Although some shrews are known to be strong swimmers, it is not clear if this is true for Trowbridge's shrew. Thus, rivers may present a barrier to dispersal of the species. Additional comments about the range of Trowbdridge's shrew are extrapolated from studies on other species.

===Reproduction===
As they reach sexual maturity, Trowbridge shrews gain whole body mass. Non-breeding shrews weigh around 3.8 g while breeding shrews average around 5 g. The size of the testes in males increases, while the uterine horns widen in females. Once the breeding season has concluded, these structures atrophy. The time of onset of sexual maturity may be earlier or later, depending on local climate conditions, with an earlier age of onset in warmer areas. Males apparently reach sexual maturity two weeks earlier than females.

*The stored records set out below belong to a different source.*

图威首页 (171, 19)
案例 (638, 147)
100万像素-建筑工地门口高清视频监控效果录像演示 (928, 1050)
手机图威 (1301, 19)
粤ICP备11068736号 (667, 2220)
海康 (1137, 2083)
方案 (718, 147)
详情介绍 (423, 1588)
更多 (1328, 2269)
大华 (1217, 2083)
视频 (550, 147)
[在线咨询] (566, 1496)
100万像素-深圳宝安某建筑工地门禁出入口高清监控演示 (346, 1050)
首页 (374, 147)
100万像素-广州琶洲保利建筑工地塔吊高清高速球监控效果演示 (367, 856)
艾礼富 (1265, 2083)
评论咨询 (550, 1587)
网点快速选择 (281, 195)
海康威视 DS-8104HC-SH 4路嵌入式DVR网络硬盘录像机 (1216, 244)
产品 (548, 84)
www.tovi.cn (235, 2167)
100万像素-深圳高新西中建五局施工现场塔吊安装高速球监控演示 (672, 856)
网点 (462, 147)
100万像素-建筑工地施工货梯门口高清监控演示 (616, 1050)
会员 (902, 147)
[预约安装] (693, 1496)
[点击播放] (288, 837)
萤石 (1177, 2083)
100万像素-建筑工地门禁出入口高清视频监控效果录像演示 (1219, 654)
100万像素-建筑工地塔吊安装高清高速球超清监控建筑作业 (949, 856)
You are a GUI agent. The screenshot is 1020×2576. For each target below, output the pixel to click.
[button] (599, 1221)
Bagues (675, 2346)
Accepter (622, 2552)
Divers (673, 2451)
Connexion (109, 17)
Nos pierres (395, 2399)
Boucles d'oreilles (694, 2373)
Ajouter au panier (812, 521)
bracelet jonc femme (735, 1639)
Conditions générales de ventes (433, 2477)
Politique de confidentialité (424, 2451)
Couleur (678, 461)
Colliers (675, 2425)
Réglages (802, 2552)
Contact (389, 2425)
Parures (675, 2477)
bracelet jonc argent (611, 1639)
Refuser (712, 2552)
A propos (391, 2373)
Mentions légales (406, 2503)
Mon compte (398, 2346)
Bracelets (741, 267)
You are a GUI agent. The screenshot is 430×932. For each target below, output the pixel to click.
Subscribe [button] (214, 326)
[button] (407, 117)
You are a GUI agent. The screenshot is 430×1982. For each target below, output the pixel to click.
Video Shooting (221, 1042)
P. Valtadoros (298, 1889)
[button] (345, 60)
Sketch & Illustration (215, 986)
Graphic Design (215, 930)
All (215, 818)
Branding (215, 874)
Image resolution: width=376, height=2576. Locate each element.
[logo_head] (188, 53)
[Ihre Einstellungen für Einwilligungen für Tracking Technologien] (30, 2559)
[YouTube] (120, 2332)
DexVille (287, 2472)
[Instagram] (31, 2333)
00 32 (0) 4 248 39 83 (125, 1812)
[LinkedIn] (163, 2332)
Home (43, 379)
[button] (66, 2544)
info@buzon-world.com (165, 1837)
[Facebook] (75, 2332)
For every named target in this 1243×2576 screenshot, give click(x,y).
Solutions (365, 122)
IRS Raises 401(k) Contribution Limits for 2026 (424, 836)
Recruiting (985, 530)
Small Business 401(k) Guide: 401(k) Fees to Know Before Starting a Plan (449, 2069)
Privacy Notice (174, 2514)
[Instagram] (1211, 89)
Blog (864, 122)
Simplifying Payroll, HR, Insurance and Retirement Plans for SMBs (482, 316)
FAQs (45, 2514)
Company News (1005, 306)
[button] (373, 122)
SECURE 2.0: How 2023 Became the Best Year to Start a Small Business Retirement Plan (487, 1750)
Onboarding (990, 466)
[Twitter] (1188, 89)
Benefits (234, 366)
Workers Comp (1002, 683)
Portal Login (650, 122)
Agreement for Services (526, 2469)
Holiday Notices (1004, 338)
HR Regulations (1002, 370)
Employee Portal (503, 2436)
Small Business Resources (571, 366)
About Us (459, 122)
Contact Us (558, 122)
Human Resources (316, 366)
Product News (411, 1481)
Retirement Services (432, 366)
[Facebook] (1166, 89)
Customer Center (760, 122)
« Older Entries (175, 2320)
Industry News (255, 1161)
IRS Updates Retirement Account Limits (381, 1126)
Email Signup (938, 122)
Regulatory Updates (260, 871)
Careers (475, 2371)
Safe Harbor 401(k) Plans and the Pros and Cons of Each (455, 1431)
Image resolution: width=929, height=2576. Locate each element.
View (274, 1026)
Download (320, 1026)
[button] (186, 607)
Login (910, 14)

Since pregnant females have been found, which are still lactating, it is suspected that they became pregnant while nursing the young from prior broods. The average brood size is around 3–5. In northern areas, the number of embryos found in pregnant females was fewer and the breeding season appears to be shorter. The breeding season runs from March to May in Washington, but from February to June in California.

== Human interactions ==
Effects of logging on Trowbridge's shrew populations has been studied, but the results were inconclusive, since one study showed and increase and the other a decrease.

=== Conservation status ===
The IUCN lists Trowbridge's shrew as "Least Concern" based on a 2008 assessment. The rationale for the listing includes an overall stable population, lack of major threats, and a widespread geographic distribution. In addition, there are protected areas throughout the area of distribution.